Data to use START

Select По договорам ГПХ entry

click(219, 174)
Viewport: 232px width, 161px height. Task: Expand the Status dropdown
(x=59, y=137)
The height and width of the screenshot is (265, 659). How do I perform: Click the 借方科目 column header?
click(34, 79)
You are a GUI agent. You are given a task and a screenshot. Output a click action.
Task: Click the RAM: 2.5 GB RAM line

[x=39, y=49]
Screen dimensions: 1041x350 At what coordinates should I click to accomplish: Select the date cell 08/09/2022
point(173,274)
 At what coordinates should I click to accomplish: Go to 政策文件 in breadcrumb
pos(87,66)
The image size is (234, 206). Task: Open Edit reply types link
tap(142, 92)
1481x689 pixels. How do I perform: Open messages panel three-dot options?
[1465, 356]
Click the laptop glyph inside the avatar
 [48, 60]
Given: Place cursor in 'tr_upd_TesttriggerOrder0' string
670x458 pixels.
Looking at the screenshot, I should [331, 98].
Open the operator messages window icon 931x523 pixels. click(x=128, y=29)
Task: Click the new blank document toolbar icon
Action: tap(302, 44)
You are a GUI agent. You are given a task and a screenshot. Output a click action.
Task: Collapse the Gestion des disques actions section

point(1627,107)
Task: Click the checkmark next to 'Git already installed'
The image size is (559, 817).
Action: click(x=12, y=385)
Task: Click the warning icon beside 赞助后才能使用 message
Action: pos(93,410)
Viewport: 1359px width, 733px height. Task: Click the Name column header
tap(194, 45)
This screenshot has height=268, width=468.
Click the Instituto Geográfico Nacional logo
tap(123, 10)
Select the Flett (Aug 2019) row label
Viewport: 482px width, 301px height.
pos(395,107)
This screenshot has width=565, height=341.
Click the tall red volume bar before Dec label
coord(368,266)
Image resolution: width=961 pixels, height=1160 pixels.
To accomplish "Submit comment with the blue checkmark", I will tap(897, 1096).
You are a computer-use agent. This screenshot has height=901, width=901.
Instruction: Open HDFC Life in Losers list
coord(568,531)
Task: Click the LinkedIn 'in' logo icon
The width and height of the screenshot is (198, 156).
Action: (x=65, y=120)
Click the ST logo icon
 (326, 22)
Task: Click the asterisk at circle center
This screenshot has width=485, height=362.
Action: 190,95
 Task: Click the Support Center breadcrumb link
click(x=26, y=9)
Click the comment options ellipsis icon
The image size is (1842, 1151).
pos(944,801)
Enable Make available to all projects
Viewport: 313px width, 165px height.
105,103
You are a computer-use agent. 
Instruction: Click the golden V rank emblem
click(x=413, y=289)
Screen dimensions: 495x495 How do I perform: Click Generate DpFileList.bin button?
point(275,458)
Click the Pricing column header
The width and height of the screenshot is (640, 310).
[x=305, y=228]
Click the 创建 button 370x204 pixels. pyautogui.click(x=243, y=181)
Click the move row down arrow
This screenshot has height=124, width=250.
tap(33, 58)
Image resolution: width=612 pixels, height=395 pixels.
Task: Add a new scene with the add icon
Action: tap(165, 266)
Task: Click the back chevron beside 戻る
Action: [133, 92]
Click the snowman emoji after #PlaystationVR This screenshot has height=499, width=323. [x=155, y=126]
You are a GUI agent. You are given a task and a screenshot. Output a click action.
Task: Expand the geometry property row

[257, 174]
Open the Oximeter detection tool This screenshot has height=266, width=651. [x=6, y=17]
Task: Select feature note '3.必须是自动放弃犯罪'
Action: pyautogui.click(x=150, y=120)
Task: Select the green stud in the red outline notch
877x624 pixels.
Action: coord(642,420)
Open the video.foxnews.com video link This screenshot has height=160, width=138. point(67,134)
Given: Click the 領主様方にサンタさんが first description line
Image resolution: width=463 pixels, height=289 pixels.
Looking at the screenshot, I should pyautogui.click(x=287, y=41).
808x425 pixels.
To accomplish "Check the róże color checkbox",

Data to use END

From the entries, count the lines that hold the string "computer". Nothing but the number is needed.

Response area: 2